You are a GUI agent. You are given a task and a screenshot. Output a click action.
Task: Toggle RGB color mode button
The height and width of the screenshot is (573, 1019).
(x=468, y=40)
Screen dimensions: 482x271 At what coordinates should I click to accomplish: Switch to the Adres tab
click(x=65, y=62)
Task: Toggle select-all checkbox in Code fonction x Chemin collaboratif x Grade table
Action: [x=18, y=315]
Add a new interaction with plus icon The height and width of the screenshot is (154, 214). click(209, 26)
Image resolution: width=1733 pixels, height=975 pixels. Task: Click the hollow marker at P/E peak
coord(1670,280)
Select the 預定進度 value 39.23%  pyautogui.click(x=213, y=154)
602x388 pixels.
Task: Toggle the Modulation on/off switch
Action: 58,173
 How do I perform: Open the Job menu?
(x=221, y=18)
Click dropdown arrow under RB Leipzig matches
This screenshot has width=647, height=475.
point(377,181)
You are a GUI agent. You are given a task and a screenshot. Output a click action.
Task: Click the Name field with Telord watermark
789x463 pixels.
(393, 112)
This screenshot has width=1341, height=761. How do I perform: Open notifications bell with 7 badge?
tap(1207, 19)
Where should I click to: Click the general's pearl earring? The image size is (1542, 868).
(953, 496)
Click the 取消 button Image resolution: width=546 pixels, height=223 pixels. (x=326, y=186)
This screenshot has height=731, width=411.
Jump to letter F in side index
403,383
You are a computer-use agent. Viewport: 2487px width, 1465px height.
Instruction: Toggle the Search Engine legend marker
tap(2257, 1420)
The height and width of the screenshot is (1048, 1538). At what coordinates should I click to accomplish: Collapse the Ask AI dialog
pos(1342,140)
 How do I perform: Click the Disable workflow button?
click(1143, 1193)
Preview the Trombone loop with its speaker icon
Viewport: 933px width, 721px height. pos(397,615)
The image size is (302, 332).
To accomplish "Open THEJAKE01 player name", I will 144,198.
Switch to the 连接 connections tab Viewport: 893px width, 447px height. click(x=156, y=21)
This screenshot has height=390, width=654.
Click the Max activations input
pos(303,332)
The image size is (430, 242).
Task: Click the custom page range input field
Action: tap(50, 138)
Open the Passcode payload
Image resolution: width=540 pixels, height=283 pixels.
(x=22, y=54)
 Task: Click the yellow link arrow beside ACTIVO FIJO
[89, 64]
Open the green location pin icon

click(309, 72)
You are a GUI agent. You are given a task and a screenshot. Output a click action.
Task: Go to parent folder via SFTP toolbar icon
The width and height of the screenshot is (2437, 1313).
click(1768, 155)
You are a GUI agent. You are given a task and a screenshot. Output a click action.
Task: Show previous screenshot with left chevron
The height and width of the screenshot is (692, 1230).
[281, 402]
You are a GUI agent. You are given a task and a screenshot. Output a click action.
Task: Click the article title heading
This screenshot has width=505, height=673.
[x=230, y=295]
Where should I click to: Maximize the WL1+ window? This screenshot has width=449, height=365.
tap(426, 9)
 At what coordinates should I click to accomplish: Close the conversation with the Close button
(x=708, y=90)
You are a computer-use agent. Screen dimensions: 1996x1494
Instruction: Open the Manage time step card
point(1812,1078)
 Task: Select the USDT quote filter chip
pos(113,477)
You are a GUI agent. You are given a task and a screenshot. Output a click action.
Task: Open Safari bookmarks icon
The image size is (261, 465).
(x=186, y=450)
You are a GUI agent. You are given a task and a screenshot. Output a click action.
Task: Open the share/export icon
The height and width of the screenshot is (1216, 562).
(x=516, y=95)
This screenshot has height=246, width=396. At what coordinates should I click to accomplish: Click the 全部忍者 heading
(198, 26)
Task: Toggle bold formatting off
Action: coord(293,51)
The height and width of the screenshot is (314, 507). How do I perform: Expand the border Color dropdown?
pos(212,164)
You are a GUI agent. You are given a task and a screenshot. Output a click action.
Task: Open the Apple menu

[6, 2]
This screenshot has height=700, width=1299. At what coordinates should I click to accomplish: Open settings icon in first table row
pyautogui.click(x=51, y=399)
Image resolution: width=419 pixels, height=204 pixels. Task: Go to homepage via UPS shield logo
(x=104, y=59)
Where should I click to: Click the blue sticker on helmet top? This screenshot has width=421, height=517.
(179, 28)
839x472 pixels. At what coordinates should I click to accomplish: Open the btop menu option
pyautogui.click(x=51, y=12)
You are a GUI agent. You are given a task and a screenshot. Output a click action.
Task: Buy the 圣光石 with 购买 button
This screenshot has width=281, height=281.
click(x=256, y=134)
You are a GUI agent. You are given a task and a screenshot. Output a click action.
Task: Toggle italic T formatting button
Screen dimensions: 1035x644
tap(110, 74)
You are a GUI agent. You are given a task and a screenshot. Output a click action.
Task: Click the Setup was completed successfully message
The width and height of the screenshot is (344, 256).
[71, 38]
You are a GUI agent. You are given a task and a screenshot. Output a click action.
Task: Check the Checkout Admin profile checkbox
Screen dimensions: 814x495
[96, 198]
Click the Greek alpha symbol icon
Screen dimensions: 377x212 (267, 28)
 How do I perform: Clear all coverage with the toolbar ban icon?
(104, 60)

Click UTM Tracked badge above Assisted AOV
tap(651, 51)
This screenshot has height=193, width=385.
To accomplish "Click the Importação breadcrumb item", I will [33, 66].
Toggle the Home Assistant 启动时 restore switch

## Requirement
Reproduce all of the items above word for word, changing nothing.

## Complete answer
You are a GUI agent. You are given a task and a screenshot. Output a click action.
Task: Toggle RGB color mode button
The height and width of the screenshot is (573, 1019).
(x=468, y=40)
Screen dimensions: 482x271 At what coordinates should I click to accomplish: Switch to the Adres tab
click(x=65, y=62)
Task: Toggle select-all checkbox in Code fonction x Chemin collaboratif x Grade table
Action: [x=18, y=315]
Add a new interaction with plus icon The height and width of the screenshot is (154, 214). click(209, 26)
Image resolution: width=1733 pixels, height=975 pixels. Task: Click the hollow marker at P/E peak
coord(1670,280)
Select the 預定進度 value 39.23%  pyautogui.click(x=213, y=154)
602x388 pixels.
Task: Toggle the Modulation on/off switch
Action: 58,173
 How do I perform: Open the Job menu?
(x=221, y=18)
Click dropdown arrow under RB Leipzig matches
This screenshot has width=647, height=475.
point(377,181)
You are a GUI agent. You are given a task and a screenshot. Output a click action.
Task: Click the Name field with Telord watermark
789x463 pixels.
(393, 112)
This screenshot has width=1341, height=761. How do I perform: Open notifications bell with 7 badge?
tap(1207, 19)
Where should I click to: Click the general's pearl earring? The image size is (1542, 868).
(953, 496)
Click the 取消 button Image resolution: width=546 pixels, height=223 pixels. (x=326, y=186)
This screenshot has height=731, width=411.
Jump to letter F in side index
403,383
You are a computer-use agent. Viewport: 2487px width, 1465px height.
Instruction: Toggle the Search Engine legend marker
tap(2257, 1420)
The height and width of the screenshot is (1048, 1538). At what coordinates should I click to accomplish: Collapse the Ask AI dialog
pos(1342,140)
 How do I perform: Click the Disable workflow button?
click(1143, 1193)
Preview the Trombone loop with its speaker icon
Viewport: 933px width, 721px height. pos(397,615)
The image size is (302, 332).
To accomplish "Open THEJAKE01 player name", I will 144,198.
Switch to the 连接 connections tab Viewport: 893px width, 447px height. click(x=156, y=21)
This screenshot has height=390, width=654.
Click the Max activations input
pos(303,332)
The image size is (430, 242).
Task: Click the custom page range input field
Action: tap(50, 138)
Open the Passcode payload
Image resolution: width=540 pixels, height=283 pixels.
(x=22, y=54)
 Task: Click the yellow link arrow beside ACTIVO FIJO
[89, 64]
Open the green location pin icon

click(309, 72)
You are a GUI agent. You are given a task and a screenshot. Output a click action.
Task: Go to parent folder via SFTP toolbar icon
The width and height of the screenshot is (2437, 1313).
click(1768, 155)
You are a GUI agent. You are given a task and a screenshot. Output a click action.
Task: Show previous screenshot with left chevron
The height and width of the screenshot is (692, 1230).
[281, 402]
You are a GUI agent. You are given a task and a screenshot. Output a click action.
Task: Click the article title heading
This screenshot has width=505, height=673.
[x=230, y=295]
Where should I click to: Maximize the WL1+ window? This screenshot has width=449, height=365.
tap(426, 9)
 At what coordinates should I click to accomplish: Close the conversation with the Close button
(x=708, y=90)
You are a computer-use agent. Screen dimensions: 1996x1494
Instruction: Open the Manage time step card
point(1812,1078)
 Task: Select the USDT quote filter chip
pos(113,477)
You are a GUI agent. You are given a task and a screenshot. Output a click action.
Task: Open Safari bookmarks icon
The image size is (261, 465).
(x=186, y=450)
You are a GUI agent. You are given a task and a screenshot. Output a click action.
Task: Open the share/export icon
The height and width of the screenshot is (1216, 562).
(x=516, y=95)
This screenshot has height=246, width=396. At what coordinates should I click to accomplish: Click the 全部忍者 heading
(198, 26)
Task: Toggle bold formatting off
Action: coord(293,51)
The height and width of the screenshot is (314, 507). How do I perform: Expand the border Color dropdown?
pos(212,164)
You are a GUI agent. You are given a task and a screenshot. Output a click action.
Task: Open the Apple menu

[6, 2]
This screenshot has height=700, width=1299. At what coordinates should I click to accomplish: Open settings icon in first table row
pyautogui.click(x=51, y=399)
Image resolution: width=419 pixels, height=204 pixels. Task: Go to homepage via UPS shield logo
(x=104, y=59)
Where should I click to: Click the blue sticker on helmet top? This screenshot has width=421, height=517.
(179, 28)
839x472 pixels. At what coordinates should I click to accomplish: Open the btop menu option
pyautogui.click(x=51, y=12)
You are a GUI agent. You are given a task and a screenshot. Output a click action.
Task: Buy the 圣光石 with 购买 button
This screenshot has width=281, height=281.
click(x=256, y=134)
You are a GUI agent. You are given a task and a screenshot. Output a click action.
Task: Toggle italic T formatting button
Screen dimensions: 1035x644
tap(110, 74)
You are a GUI agent. You are given a task and a screenshot. Output a click action.
Task: Click the Setup was completed successfully message
The width and height of the screenshot is (344, 256).
[71, 38]
You are a GUI agent. You are given a task and a screenshot. Output a click action.
Task: Check the Checkout Admin profile checkbox
Screen dimensions: 814x495
[96, 198]
Click the Greek alpha symbol icon
Screen dimensions: 377x212 (267, 28)
 How do I perform: Clear all coverage with the toolbar ban icon?
(104, 60)

Click UTM Tracked badge above Assisted AOV
tap(651, 51)
This screenshot has height=193, width=385.
To accomplish "Click the Importação breadcrumb item", I will [33, 66].
Toggle the Home Assistant 启动时 restore switch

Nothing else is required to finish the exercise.